Maryknoll Sisters are pledged to commit ourselves in the Church’ preferential option for the poor.  The sick are the poorest of the poor.  Not just financially, but emotionally, psychologically, socially, culturally, physically and, yes, spiritually also! Some of them are angry at God or have refused to have anything to do with God, because of past painful experiences suffered in the hands of some insensitive members of the Church!

M: So how did you deal with such a challenging ministry?

ST: The words of St. Mother Teresa of Calcutta kept ringing in my ears, “God has a way of hiding himself in the poor”.  It is a challenging situation that requires one to firmly decide to deal with the patient with respect and patience.  One saving grace that I drew from was the advice by one of my priest friends who was a Benedictine monk: “Teresita, before you go to the hospital, spend time in prayer.” So I did. Everyday I would spend an hour of silent prayer before the Blessed Sacrament asking God to accompany me to the hospital and take me to the patients whom he would liked to touch by his love, his forgiveness, his peace and his mercy. I ask God to help me to listen with my heart, know what to say and how to say it. Lastly, I’d add, “Please stay with me.  Don’t leave me!”

I always held the patient’s hand when I visit them.  That touch gives them reassurance, acceptance and puts them at ease. Some of them would say, “God must have sent you to me today. I feel very much at peace. Thank you for listening.” Quietly I’d welcome those sincere words that come from their hearts. We would pray together. It is always a very humbling experience to be invited in the sanctuary of their hearts, where there are wounds that are at times deep and still bleeding. Arriving home, I would crawl to our upstairs chapel to tell God how my day was like and to thank him. It is a very demanding and emotionally draining ministry that I have to “re-charge my batteries”  to be refreshed and be fully present to the patients.

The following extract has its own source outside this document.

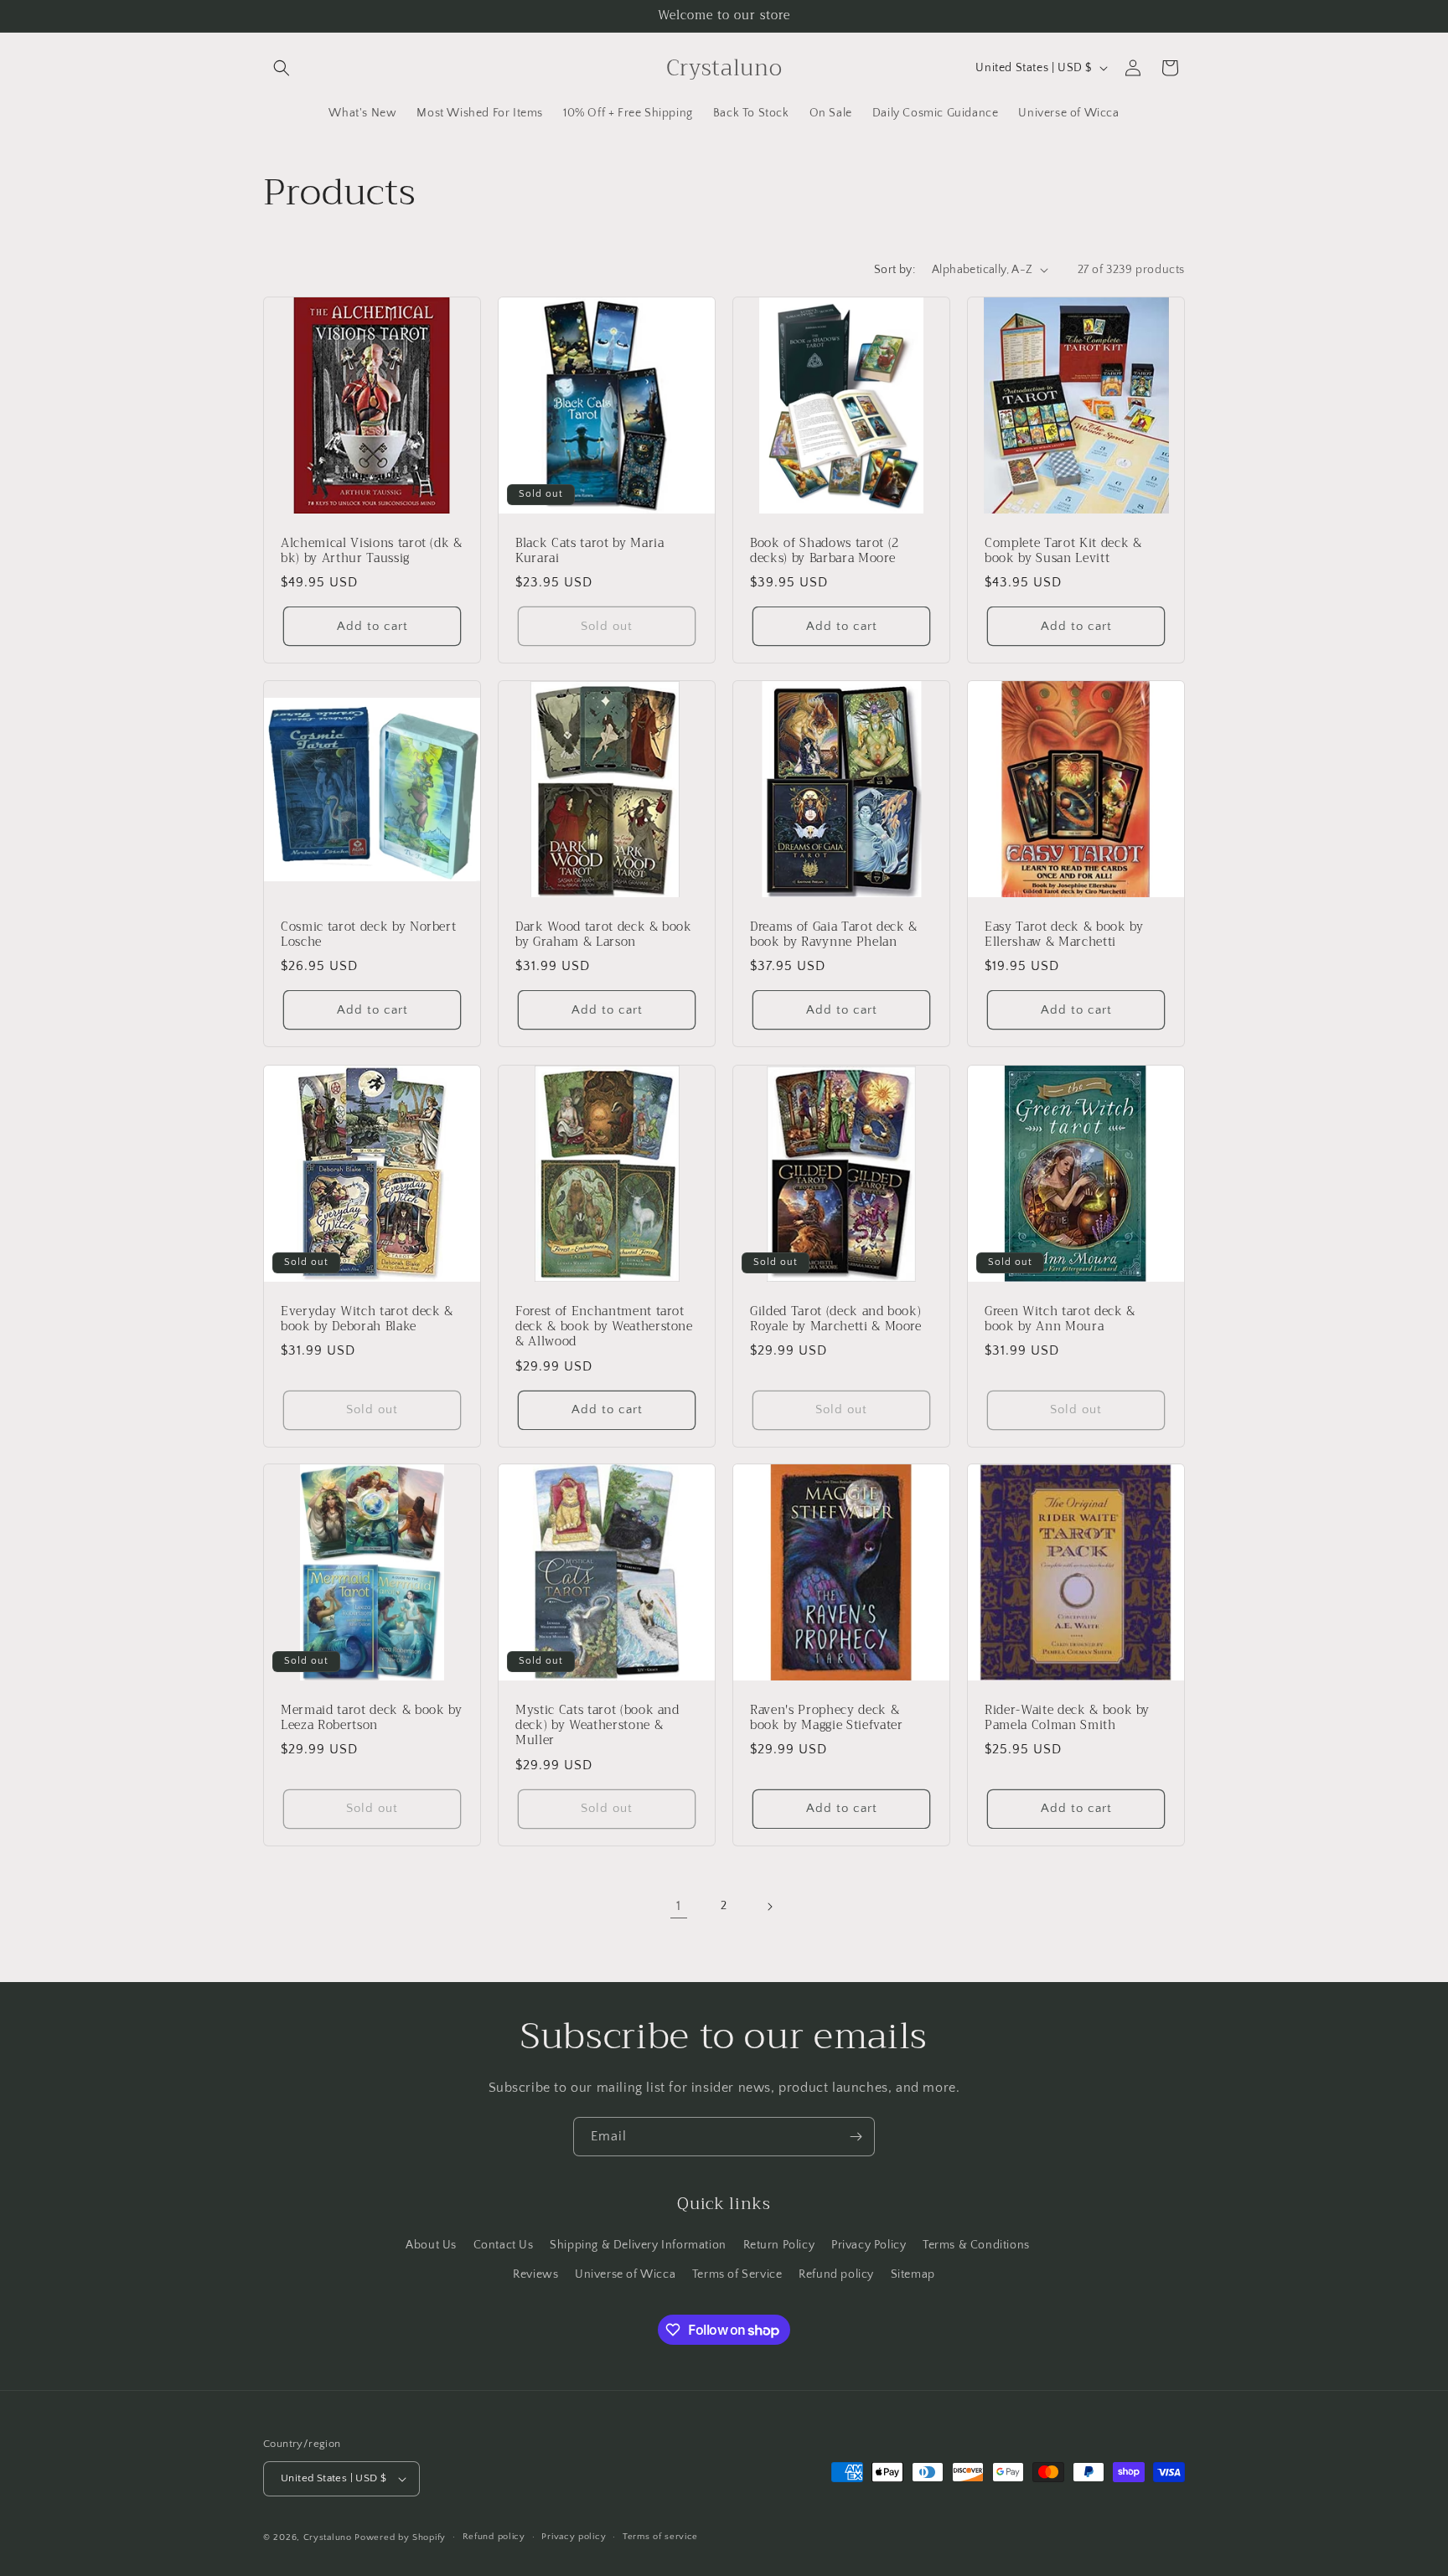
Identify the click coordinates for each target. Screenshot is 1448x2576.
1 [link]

M: What was your most memorable moment as a missionary tending to the sick?

ST: I had just visited two dying patients in the hospital and I was feeling very tired. On my way out of the ward, I noticed another patient looking at me so I smiled at her and she did, too.  Something was drawing me to her, so I sat down when she offered a chair beside her bed.

She started telling me about how she attempted suicide by jumping in the Marañon River. I was looking at her eye to eye but I knew I was not really present. My mind was at the impending assignment I was hoping to receive for my second mission which I had been waiting for a long time. All of a sudden she grasped my arm so hard and said to me, “Sister, you are not listening to me!”

I almost fell off my chair. She was very angry and I was shocked at her reaction. I was so embarrassed and told her the truth. “No, I wasn’t listening to you.  I am very tired.  I’m very sorry.” She said, “It shows how very tired you are.  Why don’t you go home now and take your rest.”  I thanked her and said goodbye, promising that she would be the first one I would visit the next day.  She was so kind and let me go.  I have never had an experience like that!

That moment made me realize that patients need our full attention. When I get distracted in prayer, God does not shake me up like that and tell me that I’m not listening!  God is very “patient, kind and understanding, slow to anger, rich in mercy and always forgiving”. I have met God in many of the patients I have ministered to, as well as in my students, and among many other different kinds of people, in my life as a Maryknoll Sister making God’s love visible.

Sister Teresita Perez presently resides in the Maryknoll Sisters Center in Ossining, New York and continues to bravely serve the Order.